PROMPT = Your answer should be a faithful copy of the entire listing.
|---|
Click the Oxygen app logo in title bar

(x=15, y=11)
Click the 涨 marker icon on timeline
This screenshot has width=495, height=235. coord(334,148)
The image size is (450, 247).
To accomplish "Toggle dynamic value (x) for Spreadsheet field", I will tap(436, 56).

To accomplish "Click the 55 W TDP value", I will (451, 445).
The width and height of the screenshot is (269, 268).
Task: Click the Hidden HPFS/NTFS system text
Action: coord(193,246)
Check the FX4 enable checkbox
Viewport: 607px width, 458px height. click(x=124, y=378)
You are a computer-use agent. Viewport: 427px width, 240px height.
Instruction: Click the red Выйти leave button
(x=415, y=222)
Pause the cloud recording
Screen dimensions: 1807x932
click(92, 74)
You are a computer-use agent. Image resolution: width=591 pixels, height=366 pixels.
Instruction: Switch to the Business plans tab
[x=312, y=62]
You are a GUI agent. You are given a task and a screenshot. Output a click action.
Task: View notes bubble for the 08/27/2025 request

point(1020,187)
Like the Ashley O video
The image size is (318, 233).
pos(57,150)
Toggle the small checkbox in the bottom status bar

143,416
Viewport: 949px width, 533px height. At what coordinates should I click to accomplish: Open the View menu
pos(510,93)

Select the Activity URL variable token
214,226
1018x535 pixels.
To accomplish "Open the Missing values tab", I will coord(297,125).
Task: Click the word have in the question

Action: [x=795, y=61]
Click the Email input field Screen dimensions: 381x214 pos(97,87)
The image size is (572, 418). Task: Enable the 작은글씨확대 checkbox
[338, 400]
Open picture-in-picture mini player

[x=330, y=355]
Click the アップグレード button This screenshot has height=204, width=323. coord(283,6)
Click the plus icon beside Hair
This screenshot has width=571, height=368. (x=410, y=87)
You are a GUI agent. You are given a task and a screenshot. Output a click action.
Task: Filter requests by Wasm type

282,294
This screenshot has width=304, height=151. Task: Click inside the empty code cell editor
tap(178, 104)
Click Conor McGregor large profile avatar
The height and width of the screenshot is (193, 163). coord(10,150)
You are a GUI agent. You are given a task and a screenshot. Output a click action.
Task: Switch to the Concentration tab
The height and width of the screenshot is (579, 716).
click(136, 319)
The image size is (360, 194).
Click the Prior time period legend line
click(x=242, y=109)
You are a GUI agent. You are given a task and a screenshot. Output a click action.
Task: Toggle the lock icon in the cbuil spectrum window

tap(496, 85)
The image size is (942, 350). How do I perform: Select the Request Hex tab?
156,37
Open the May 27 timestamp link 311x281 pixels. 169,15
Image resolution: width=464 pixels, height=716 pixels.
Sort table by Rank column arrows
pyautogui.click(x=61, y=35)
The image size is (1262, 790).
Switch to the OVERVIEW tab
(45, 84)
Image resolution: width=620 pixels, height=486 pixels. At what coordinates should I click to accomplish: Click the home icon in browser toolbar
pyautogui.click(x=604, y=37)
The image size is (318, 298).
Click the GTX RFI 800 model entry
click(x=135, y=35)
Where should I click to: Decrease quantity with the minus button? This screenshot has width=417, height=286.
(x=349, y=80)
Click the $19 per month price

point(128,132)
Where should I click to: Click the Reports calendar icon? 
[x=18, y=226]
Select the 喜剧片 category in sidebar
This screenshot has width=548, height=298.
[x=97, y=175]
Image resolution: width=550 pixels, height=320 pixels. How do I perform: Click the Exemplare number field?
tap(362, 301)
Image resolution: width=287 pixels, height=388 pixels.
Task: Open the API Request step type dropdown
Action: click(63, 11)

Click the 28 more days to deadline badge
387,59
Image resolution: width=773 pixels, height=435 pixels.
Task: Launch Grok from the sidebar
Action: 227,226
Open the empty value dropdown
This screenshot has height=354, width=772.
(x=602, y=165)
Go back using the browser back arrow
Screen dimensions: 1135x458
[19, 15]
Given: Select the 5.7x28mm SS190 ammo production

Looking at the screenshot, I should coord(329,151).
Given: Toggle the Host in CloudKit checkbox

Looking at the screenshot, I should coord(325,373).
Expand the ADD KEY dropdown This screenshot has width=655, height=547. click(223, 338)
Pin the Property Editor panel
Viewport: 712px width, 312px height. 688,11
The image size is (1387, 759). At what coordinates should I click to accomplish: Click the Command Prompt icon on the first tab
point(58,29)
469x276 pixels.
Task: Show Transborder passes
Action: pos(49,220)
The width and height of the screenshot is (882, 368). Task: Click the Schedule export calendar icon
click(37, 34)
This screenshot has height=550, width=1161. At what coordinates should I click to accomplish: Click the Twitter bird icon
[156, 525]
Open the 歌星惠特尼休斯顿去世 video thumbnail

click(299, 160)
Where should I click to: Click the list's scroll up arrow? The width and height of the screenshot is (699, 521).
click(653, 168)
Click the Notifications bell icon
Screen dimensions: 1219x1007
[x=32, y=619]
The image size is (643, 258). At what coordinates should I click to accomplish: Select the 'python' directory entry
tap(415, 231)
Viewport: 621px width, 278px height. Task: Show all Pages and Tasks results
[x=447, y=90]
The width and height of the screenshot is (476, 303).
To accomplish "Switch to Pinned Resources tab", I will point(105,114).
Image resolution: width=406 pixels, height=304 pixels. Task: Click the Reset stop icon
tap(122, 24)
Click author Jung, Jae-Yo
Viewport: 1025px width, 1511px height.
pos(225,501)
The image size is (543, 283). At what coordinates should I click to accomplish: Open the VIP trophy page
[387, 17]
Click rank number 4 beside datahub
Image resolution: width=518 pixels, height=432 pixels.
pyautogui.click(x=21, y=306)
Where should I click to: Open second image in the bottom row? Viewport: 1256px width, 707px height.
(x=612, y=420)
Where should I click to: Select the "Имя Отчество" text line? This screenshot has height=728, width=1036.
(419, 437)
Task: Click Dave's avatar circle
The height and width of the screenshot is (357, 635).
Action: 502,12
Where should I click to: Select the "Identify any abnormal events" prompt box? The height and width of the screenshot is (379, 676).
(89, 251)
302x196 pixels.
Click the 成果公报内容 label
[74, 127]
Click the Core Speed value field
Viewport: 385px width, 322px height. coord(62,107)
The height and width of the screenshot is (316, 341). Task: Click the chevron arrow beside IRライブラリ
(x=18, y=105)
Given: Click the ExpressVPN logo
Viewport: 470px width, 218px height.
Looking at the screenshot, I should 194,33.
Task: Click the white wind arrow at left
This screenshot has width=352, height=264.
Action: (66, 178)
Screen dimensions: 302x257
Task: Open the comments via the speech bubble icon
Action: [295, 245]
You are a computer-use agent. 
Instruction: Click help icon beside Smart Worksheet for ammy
|---|
RESULT OF THE EXERCISE =
Click the Oxygen app logo in title bar

(x=15, y=11)
Click the 涨 marker icon on timeline
This screenshot has width=495, height=235. coord(334,148)
The image size is (450, 247).
To accomplish "Toggle dynamic value (x) for Spreadsheet field", I will tap(436, 56).

To accomplish "Click the 55 W TDP value", I will (451, 445).
The width and height of the screenshot is (269, 268).
Task: Click the Hidden HPFS/NTFS system text
Action: coord(193,246)
Check the FX4 enable checkbox
Viewport: 607px width, 458px height. click(x=124, y=378)
You are a computer-use agent. Viewport: 427px width, 240px height.
Instruction: Click the red Выйти leave button
(x=415, y=222)
Pause the cloud recording
Screen dimensions: 1807x932
click(92, 74)
You are a computer-use agent. Image resolution: width=591 pixels, height=366 pixels.
Instruction: Switch to the Business plans tab
[x=312, y=62]
You are a GUI agent. You are given a task and a screenshot. Output a click action.
Task: View notes bubble for the 08/27/2025 request

point(1020,187)
Like the Ashley O video
The image size is (318, 233).
pos(57,150)
Toggle the small checkbox in the bottom status bar

143,416
Viewport: 949px width, 533px height. At what coordinates should I click to accomplish: Open the View menu
pos(510,93)

Select the Activity URL variable token
214,226
1018x535 pixels.
To accomplish "Open the Missing values tab", I will coord(297,125).
Task: Click the word have in the question

Action: [x=795, y=61]
Click the Email input field Screen dimensions: 381x214 pos(97,87)
The image size is (572, 418). Task: Enable the 작은글씨확대 checkbox
[338, 400]
Open picture-in-picture mini player

[x=330, y=355]
Click the アップグレード button This screenshot has height=204, width=323. coord(283,6)
Click the plus icon beside Hair
This screenshot has width=571, height=368. (x=410, y=87)
You are a GUI agent. You are given a task and a screenshot. Output a click action.
Task: Filter requests by Wasm type

282,294
This screenshot has width=304, height=151. Task: Click inside the empty code cell editor
tap(178, 104)
Click Conor McGregor large profile avatar
The height and width of the screenshot is (193, 163). coord(10,150)
You are a GUI agent. You are given a task and a screenshot. Output a click action.
Task: Switch to the Concentration tab
The height and width of the screenshot is (579, 716).
click(136, 319)
The image size is (360, 194).
Click the Prior time period legend line
click(x=242, y=109)
You are a GUI agent. You are given a task and a screenshot. Output a click action.
Task: Toggle the lock icon in the cbuil spectrum window

tap(496, 85)
The image size is (942, 350). How do I perform: Select the Request Hex tab?
156,37
Open the May 27 timestamp link 311x281 pixels. 169,15
Image resolution: width=464 pixels, height=716 pixels.
Sort table by Rank column arrows
pyautogui.click(x=61, y=35)
The image size is (1262, 790).
Switch to the OVERVIEW tab
(45, 84)
Image resolution: width=620 pixels, height=486 pixels. At what coordinates should I click to accomplish: Click the home icon in browser toolbar
pyautogui.click(x=604, y=37)
The image size is (318, 298).
Click the GTX RFI 800 model entry
click(x=135, y=35)
Where should I click to: Decrease quantity with the minus button? This screenshot has width=417, height=286.
(x=349, y=80)
Click the $19 per month price

point(128,132)
Where should I click to: Click the Reports calendar icon? 
[x=18, y=226]
Select the 喜剧片 category in sidebar
This screenshot has width=548, height=298.
[x=97, y=175]
Image resolution: width=550 pixels, height=320 pixels. How do I perform: Click the Exemplare number field?
tap(362, 301)
Image resolution: width=287 pixels, height=388 pixels.
Task: Open the API Request step type dropdown
Action: click(63, 11)

Click the 28 more days to deadline badge
387,59
Image resolution: width=773 pixels, height=435 pixels.
Task: Launch Grok from the sidebar
Action: 227,226
Open the empty value dropdown
This screenshot has height=354, width=772.
(x=602, y=165)
Go back using the browser back arrow
Screen dimensions: 1135x458
[19, 15]
Given: Select the 5.7x28mm SS190 ammo production

Looking at the screenshot, I should coord(329,151).
Given: Toggle the Host in CloudKit checkbox

Looking at the screenshot, I should coord(325,373).
Expand the ADD KEY dropdown This screenshot has width=655, height=547. click(223, 338)
Pin the Property Editor panel
Viewport: 712px width, 312px height. 688,11
The image size is (1387, 759). At what coordinates should I click to accomplish: Click the Command Prompt icon on the first tab
point(58,29)
469x276 pixels.
Task: Show Transborder passes
Action: pos(49,220)
The width and height of the screenshot is (882, 368). Task: Click the Schedule export calendar icon
click(37, 34)
This screenshot has height=550, width=1161. At what coordinates should I click to accomplish: Click the Twitter bird icon
[156, 525]
Open the 歌星惠特尼休斯顿去世 video thumbnail

click(299, 160)
Where should I click to: Click the list's scroll up arrow? The width and height of the screenshot is (699, 521).
click(653, 168)
Click the Notifications bell icon
Screen dimensions: 1219x1007
[x=32, y=619]
The image size is (643, 258). At what coordinates should I click to accomplish: Select the 'python' directory entry
tap(415, 231)
Viewport: 621px width, 278px height. Task: Show all Pages and Tasks results
[x=447, y=90]
The width and height of the screenshot is (476, 303).
To accomplish "Switch to Pinned Resources tab", I will point(105,114).
Image resolution: width=406 pixels, height=304 pixels. Task: Click the Reset stop icon
tap(122, 24)
Click author Jung, Jae-Yo
Viewport: 1025px width, 1511px height.
pos(225,501)
The image size is (543, 283). At what coordinates should I click to accomplish: Open the VIP trophy page
[387, 17]
Click rank number 4 beside datahub
Image resolution: width=518 pixels, height=432 pixels.
pyautogui.click(x=21, y=306)
Where should I click to: Open second image in the bottom row? Viewport: 1256px width, 707px height.
(x=612, y=420)
Where should I click to: Select the "Имя Отчество" text line? This screenshot has height=728, width=1036.
(419, 437)
Task: Click Dave's avatar circle
The height and width of the screenshot is (357, 635).
Action: 502,12
Where should I click to: Select the "Identify any abnormal events" prompt box? The height and width of the screenshot is (379, 676).
(89, 251)
302x196 pixels.
Click the 成果公报内容 label
[74, 127]
Click the Core Speed value field
Viewport: 385px width, 322px height. coord(62,107)
The height and width of the screenshot is (316, 341). Task: Click the chevron arrow beside IRライブラリ
(x=18, y=105)
Given: Click the ExpressVPN logo
Viewport: 470px width, 218px height.
Looking at the screenshot, I should 194,33.
Task: Click the white wind arrow at left
This screenshot has width=352, height=264.
Action: (66, 178)
Screen dimensions: 302x257
Task: Open the comments via the speech bubble icon
Action: [295, 245]
You are a computer-use agent. 
Instruction: Click help icon beside Smart Worksheet for ammy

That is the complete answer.